Em seu acórdão, o STJ firmou a tese de que “Na vigência do novo Código Florestal (Lei n. 12.651/2012), a extensão não edificável nas Áreas de Preservação Permanente de qualquer curso d’água, perene ou intermitente, em trechos caracterizados como área urbana consolidada, deve respeitar o que disciplinado pelo seu art. 4º, caput, inciso I, alíneas a, b, c, d e e, a fim de assegurar a mais ampla garantia ambiental a esses espaços territoriais especialmente protegidos e, por conseguinte, à coletividade.”
Segundo o relator, ministro Benedito Gonçalves, a definição pela incidência do Código Florestal leva em consideração a melhor e mais eficaz proteção ao meio ambiente, como dispõe o art. 225 da Constituição Federal, observando o princípio do desenvolvimento sustentável (art. 170, VI) e as funções social e ecológica da propriedade.
Notadamente, porque quase a totalidade dos rios e córregos cruzam mais de um município e a Lei Federal nº 14.285/21 abriu a possibilidade de o mesmo recurso hídrico ter uma regra em cada território, ou seja, receber um tratamento distinto por localidade, o que supera o interesse local.
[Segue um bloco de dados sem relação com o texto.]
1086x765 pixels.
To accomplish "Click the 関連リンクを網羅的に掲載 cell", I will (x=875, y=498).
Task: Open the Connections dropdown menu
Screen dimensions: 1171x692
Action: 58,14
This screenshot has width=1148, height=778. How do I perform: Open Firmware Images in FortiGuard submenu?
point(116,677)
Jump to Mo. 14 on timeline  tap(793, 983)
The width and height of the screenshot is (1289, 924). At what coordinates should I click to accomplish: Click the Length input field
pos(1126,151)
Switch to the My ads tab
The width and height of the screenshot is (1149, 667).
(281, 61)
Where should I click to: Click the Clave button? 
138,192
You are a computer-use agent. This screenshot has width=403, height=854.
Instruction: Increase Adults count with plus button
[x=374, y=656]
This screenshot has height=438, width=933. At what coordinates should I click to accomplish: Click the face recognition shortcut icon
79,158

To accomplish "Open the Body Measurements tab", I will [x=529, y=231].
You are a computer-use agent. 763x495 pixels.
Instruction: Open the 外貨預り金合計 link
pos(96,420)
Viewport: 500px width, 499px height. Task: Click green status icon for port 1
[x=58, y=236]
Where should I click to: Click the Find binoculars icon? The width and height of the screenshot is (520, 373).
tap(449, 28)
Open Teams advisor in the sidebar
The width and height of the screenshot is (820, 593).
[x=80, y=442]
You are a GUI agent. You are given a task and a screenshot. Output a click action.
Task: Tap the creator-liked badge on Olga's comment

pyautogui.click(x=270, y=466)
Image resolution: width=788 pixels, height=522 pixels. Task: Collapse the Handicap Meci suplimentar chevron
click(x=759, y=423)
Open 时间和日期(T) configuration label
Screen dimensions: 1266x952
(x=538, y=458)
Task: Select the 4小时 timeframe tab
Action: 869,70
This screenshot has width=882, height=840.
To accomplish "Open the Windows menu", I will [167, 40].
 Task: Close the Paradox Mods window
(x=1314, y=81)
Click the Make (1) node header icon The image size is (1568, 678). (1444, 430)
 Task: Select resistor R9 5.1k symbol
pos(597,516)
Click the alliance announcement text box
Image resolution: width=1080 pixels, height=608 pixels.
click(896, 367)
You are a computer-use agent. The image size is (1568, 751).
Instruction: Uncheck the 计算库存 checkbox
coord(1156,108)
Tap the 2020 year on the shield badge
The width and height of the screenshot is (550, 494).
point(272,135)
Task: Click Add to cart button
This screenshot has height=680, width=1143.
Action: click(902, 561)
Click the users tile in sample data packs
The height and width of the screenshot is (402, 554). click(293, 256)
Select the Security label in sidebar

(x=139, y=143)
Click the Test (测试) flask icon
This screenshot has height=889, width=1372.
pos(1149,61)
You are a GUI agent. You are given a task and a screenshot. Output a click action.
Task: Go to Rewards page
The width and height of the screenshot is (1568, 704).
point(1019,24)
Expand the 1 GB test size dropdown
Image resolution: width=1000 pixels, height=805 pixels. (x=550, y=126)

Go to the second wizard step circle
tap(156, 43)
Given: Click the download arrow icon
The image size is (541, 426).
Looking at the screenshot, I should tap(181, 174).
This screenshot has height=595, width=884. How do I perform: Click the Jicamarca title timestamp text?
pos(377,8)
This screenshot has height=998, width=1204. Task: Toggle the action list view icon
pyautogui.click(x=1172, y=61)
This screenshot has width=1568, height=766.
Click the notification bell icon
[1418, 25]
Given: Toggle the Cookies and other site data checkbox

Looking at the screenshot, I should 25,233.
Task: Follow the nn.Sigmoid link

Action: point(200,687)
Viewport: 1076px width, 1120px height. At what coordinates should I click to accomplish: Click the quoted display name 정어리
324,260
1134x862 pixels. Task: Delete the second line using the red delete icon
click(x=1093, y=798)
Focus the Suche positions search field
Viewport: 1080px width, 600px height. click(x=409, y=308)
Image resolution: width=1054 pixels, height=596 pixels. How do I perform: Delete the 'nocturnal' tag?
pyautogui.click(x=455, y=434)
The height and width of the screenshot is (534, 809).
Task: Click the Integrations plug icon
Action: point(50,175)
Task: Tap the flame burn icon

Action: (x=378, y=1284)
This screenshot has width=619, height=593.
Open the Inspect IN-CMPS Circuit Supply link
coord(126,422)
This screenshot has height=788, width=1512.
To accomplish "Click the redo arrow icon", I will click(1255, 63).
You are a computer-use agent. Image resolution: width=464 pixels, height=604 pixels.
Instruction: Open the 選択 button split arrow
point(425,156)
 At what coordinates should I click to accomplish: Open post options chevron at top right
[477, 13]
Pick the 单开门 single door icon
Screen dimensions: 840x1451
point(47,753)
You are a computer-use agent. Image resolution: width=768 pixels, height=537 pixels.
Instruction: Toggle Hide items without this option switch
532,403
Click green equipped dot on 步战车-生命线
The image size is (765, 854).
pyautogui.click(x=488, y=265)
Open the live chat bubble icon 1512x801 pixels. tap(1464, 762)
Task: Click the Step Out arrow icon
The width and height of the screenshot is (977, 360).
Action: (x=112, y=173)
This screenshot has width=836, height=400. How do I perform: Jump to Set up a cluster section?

Dessa forma, aquilo que era para facilitar acabou aumentando a complexidade da proteção ambiental dos recursos hídricos e trouxe mais incerteza e insegurança jurídica para os particulares.
Em que pese a constitucionalidade da Lei Federal nº 14.285/21 esteja sendo questionada perante o Supremo Tribunal Federal por meio da ADI nº 7146, seu conteúdo permanece válido, pois nenhum dispositivo foi suspenso.
No entanto, mesmo após um ano de vigência completado em dezembro de 2022, não se evidenciam os grandes impactos temidos por órgãos ambientais, entidades e especialistas do segmento à preservação da natureza e do ordenamento urbano.
Acreditava-se que, com essa prerrogativa, os entes federados modificariam rapidamente suas legislações para flexibilizar as regras de APP nas áreas urbanas consolidadas. Todavia, o que se observa são debates ainda bastante tímidos e nenhuma alteração legislativa significativa nos polos mais relevantes. Até porque, a Lei Federal nº 14.285/21 estabeleceu condicionantes importantes para evitar a banalização da autonomia legislativa.
De todo modo, é importante que os proprietários de imóveis permaneçam atentos a essa possibilidade e informados acerca das alterações legislativas nos seus municípios, tendo em vista que, pela redação da Lei Federal nº 14.285/21, é possível tanto flexibilizar, quanto encrudescer, as faixas de APP próximas a cursos d’água nas áreas urbanas consolidadas.